Generating keys from content

You can generate items where the key value also comes from the content. For example, consider how you would get the runtime and the language of the movie. Instead of writing multiple items for each h3 element under an “info” class div, we can write only one item that will select these divs and use the h3 text as the key. These elements can be selected using foreach specifications in the items. This will cause a new item to be generated for each selected element. To get the key value, we can use paths, reducers -and also transformers- that will be applied to the selected element:

>>> spec = {
...     "items": [
...         {
...             "foreach": '//div[@class="info"]',
...             "key": {
...                 "path": "./h3/text()",
...                 "reduce": "first"
...             },
...             "value": {
...                 "path": "./p/text()",
...                 "reduce": "first"
...             }
...         }
...     ]
... }
>>> scrape(document, spec)
{'Language:': 'English', 'Runtime:': '144 minutes'}

The normalize reducer concatenates the strings, converts it to lowercase, replaces spaces with underscores and strips other non-alphanumeric characters:

>>> spec = {
...     "items": [
...         {
...             "foreach": '//div[@class="info"]',
...             "key": {
...                 "path": "./h3/text()",
...                 "reduce": "normalize"
...             },
...             "value": {
...                 "path": "./p/text()",
...                 "reduce": "first"
...             }
...         }
...     ]
... }
>>> scrape(document, spec)
{'language': 'English', 'runtime': '144 minutes'}

You could also give a string instead of a path and reducer for the key. In this case, the elements would still be traversed; only the last one would set the final value for the item. This could be OK if you are sure that there is only one element that matches the foreach path of the key.

Sections

The specification also provides the ability to define sections within the document. An element can be selected as the root of a section such that the XPath queries in that section will be relative to that root. This can be used to make XPath expressions shorter and also constrain the search in the tree.
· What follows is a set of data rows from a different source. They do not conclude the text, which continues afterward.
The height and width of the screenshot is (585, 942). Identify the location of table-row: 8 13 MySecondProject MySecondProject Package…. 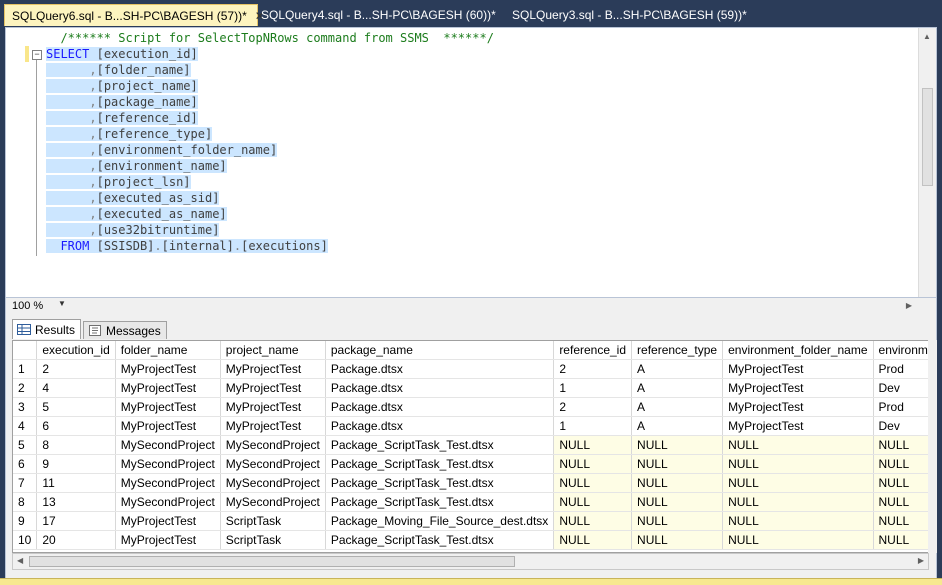
(470, 502).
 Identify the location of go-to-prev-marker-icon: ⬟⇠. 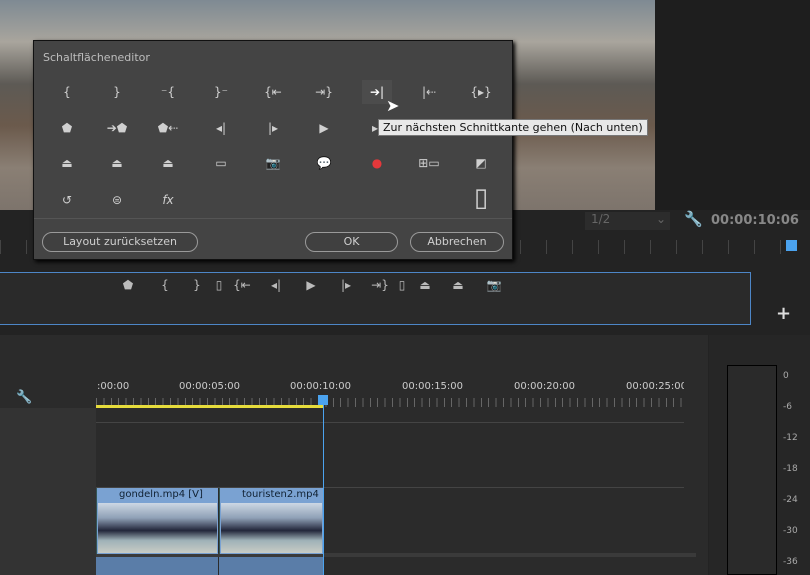
(168, 128).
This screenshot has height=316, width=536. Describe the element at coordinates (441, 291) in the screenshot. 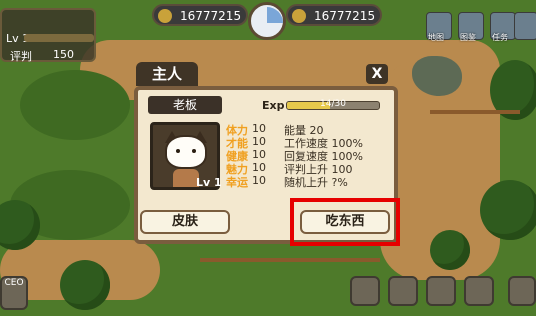

I see `cat-face-icon` at that location.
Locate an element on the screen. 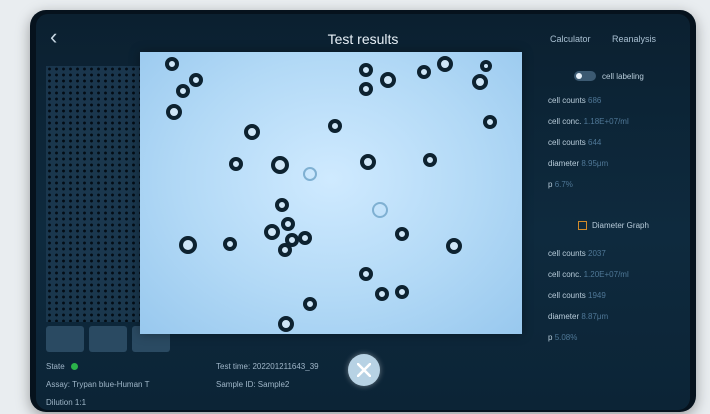 This screenshot has height=414, width=710. result-row: cell conc. 1.18E+07/ml is located at coordinates (588, 122).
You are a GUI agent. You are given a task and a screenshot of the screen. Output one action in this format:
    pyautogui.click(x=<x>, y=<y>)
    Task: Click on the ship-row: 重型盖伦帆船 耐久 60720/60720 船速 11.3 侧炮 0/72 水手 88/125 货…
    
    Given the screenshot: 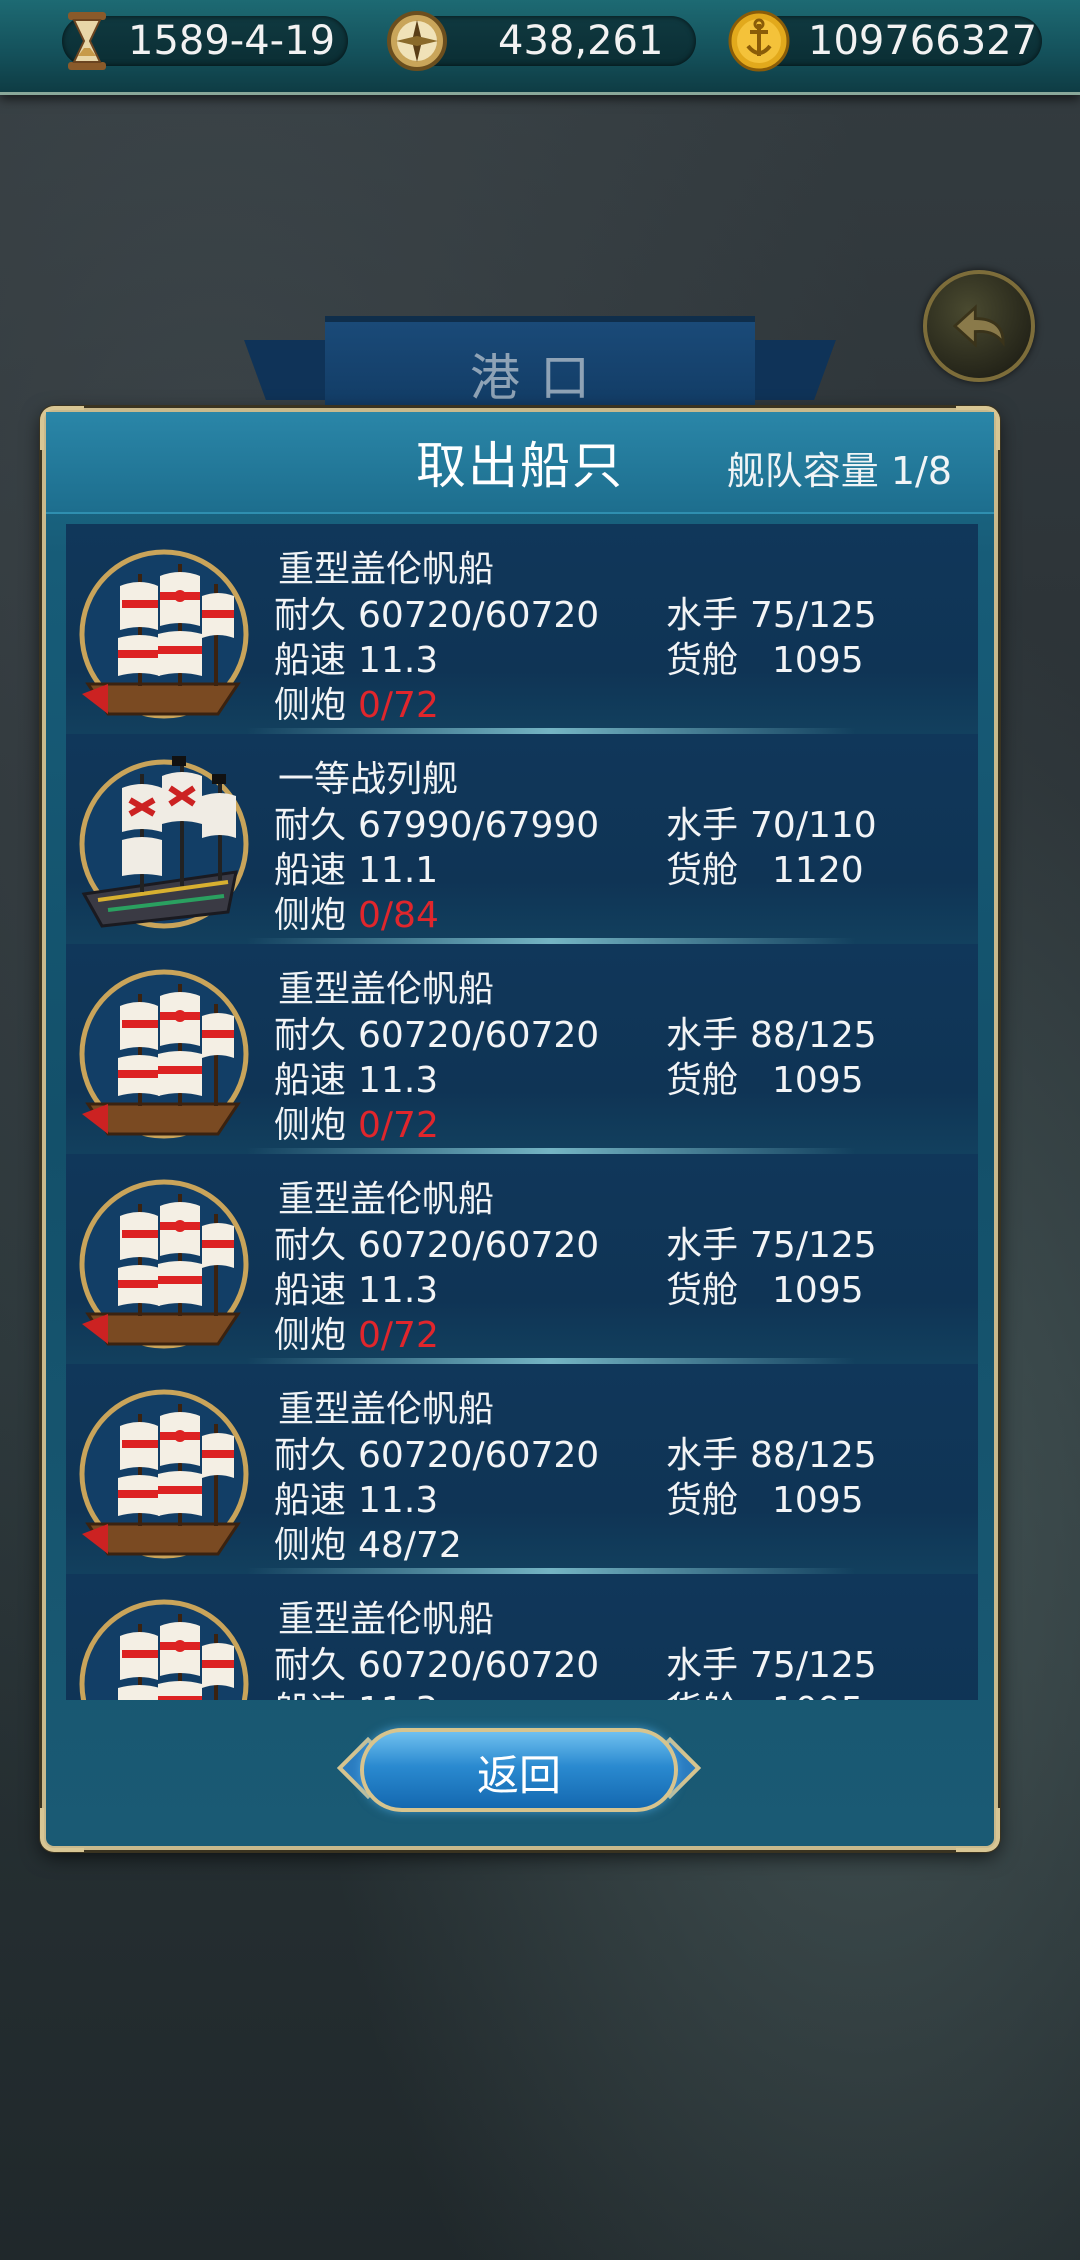 What is the action you would take?
    pyautogui.click(x=522, y=1049)
    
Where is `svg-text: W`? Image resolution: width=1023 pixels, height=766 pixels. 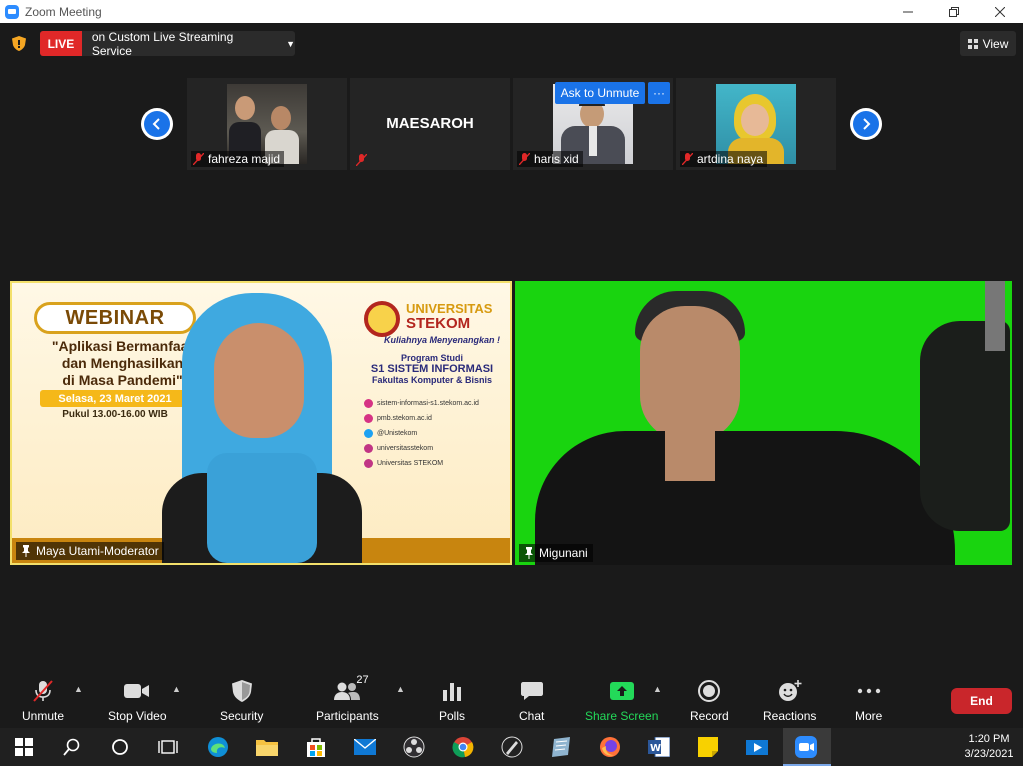
svg-text: W is located at coordinates (656, 748).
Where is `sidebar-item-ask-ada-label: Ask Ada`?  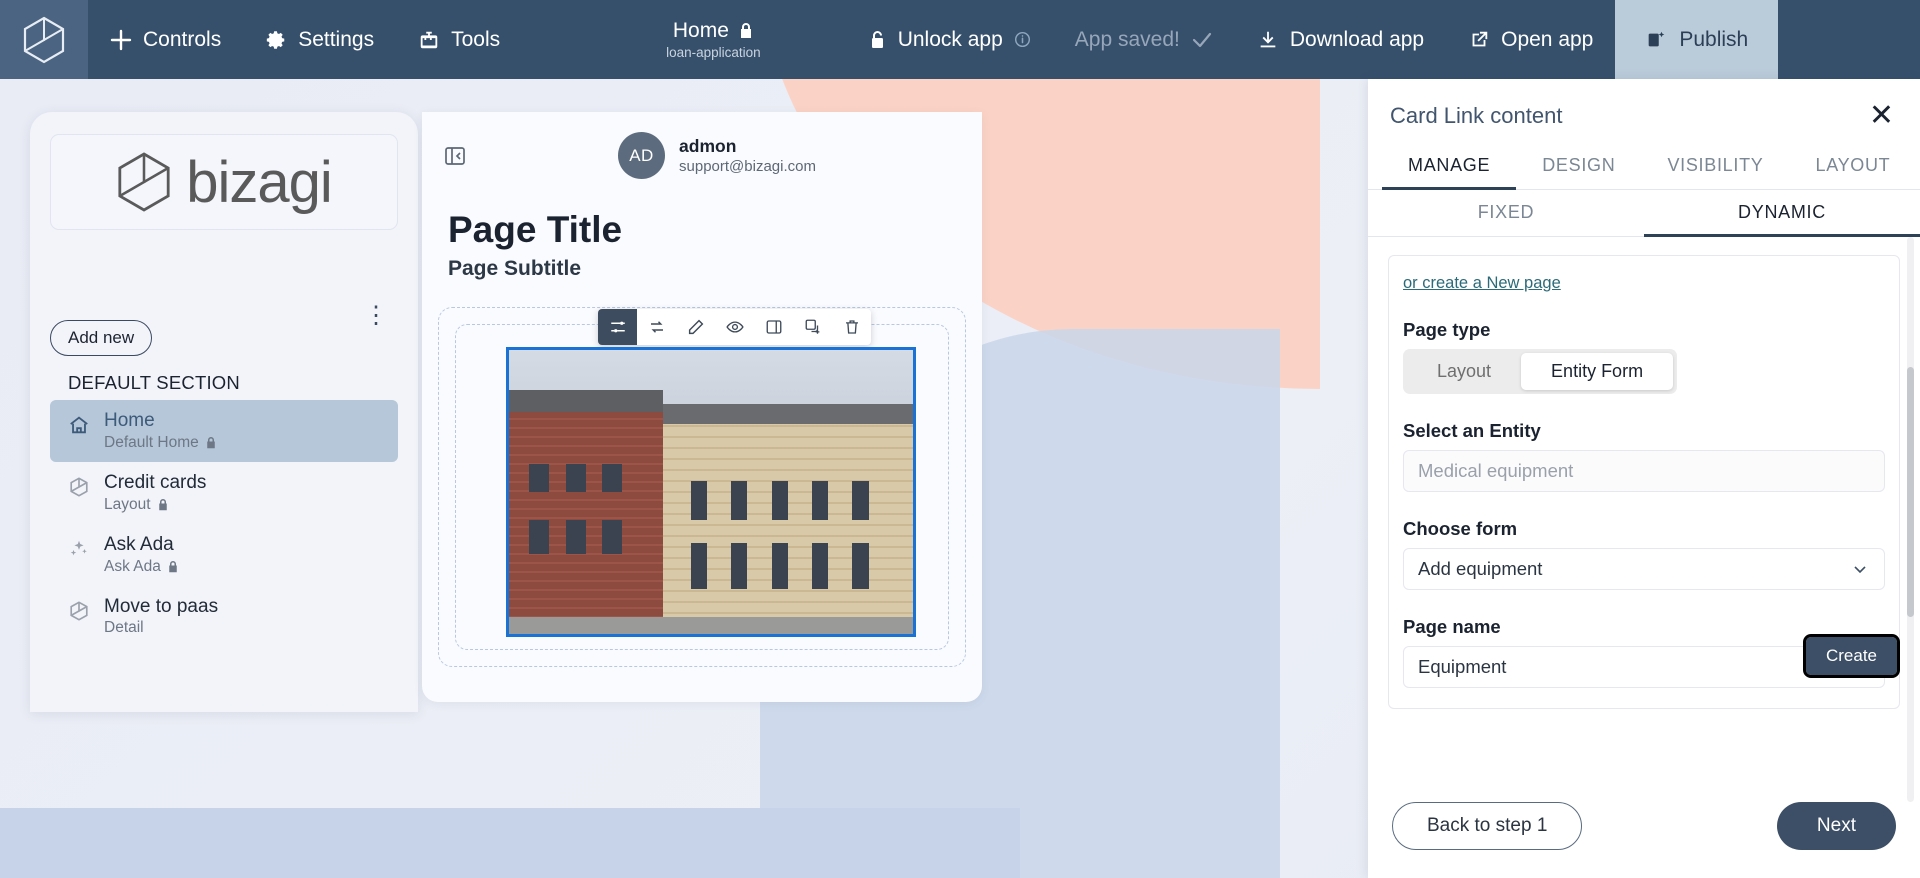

For example, the “director” example above can also be written using sections:

>>> spec = {
...     "section": '//div[@class="director"]//a',
...     "items": [
...         {
...             "key": "director",
...             "value": {
...                 "items": [
...                     {
...                         "key": "name",
...                         "value": {
...                             "path": "./text()",
...                             "reduce": "first"
...                         }
...                     },
...                     {
...                         "key": "link",
...                         "value": {
...                             "path": "./@href",
...                             "reduce": "first"
...                         }
...                     }
...                 ]
...             }
...         }
...     ]
... }
>>> scrape(document, spec)
{'director': {'link': '/people/1', 'name': 'Stanley Kubrick'}}
[1]Note that the example document is already in XML format.
[2]This means that the query has to end with either text() or some attribute value as in @attr. And the reducing function should be implemented so that it takes a list of strings and returns a string.
[3]This implies that the foreach query should not end in text() or @attr.